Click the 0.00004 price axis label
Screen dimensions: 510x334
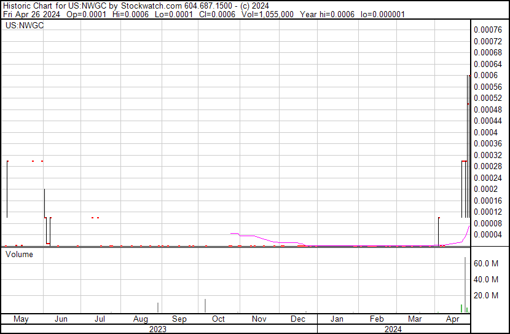(x=487, y=234)
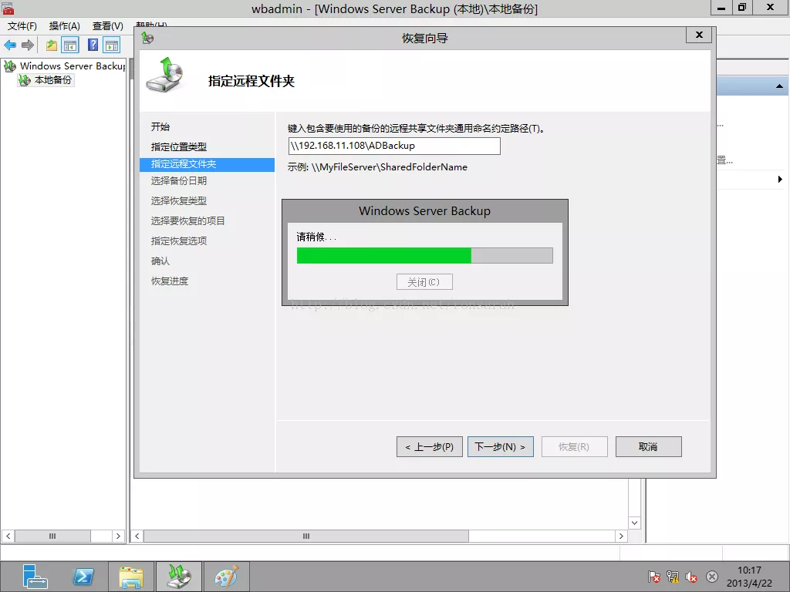This screenshot has width=790, height=592.
Task: Toggle the action pane toolbar icon
Action: coord(112,45)
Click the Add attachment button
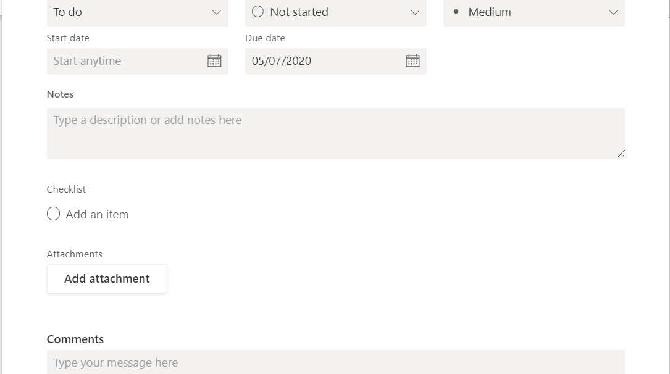The height and width of the screenshot is (374, 670). 107,279
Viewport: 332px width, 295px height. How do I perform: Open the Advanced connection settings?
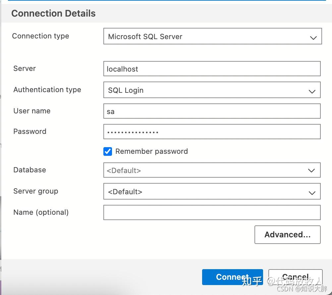click(x=287, y=234)
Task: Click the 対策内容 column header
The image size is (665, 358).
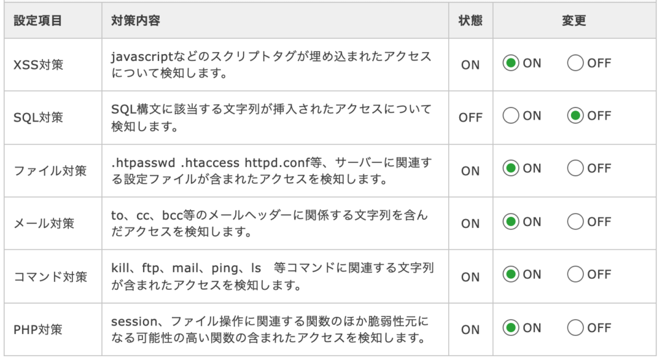Action: (136, 20)
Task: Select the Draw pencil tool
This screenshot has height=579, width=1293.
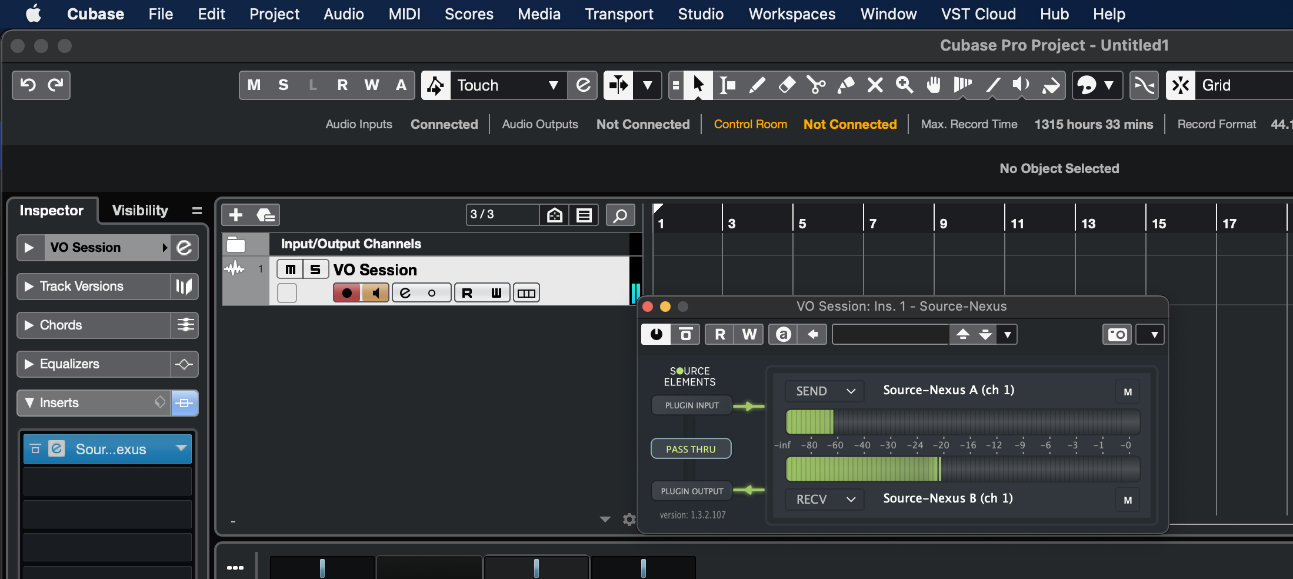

-.-.-

What is needed »
Without including any pictures, return every line of the records exactly.

Exercise answer »
Click the 0.00004 price axis label
Screen dimensions: 510x334
(x=487, y=234)
This screenshot has width=790, height=592.
Task: Toggle the action pane toolbar icon
Action: coord(112,45)
Click the Add attachment button
The height and width of the screenshot is (374, 670). 107,279
Viewport: 332px width, 295px height. How do I perform: Open the Advanced connection settings?
click(x=287, y=234)
Task: Click the 対策内容 column header
The image size is (665, 358).
Action: (136, 20)
Task: Select the Draw pencil tool
This screenshot has height=579, width=1293.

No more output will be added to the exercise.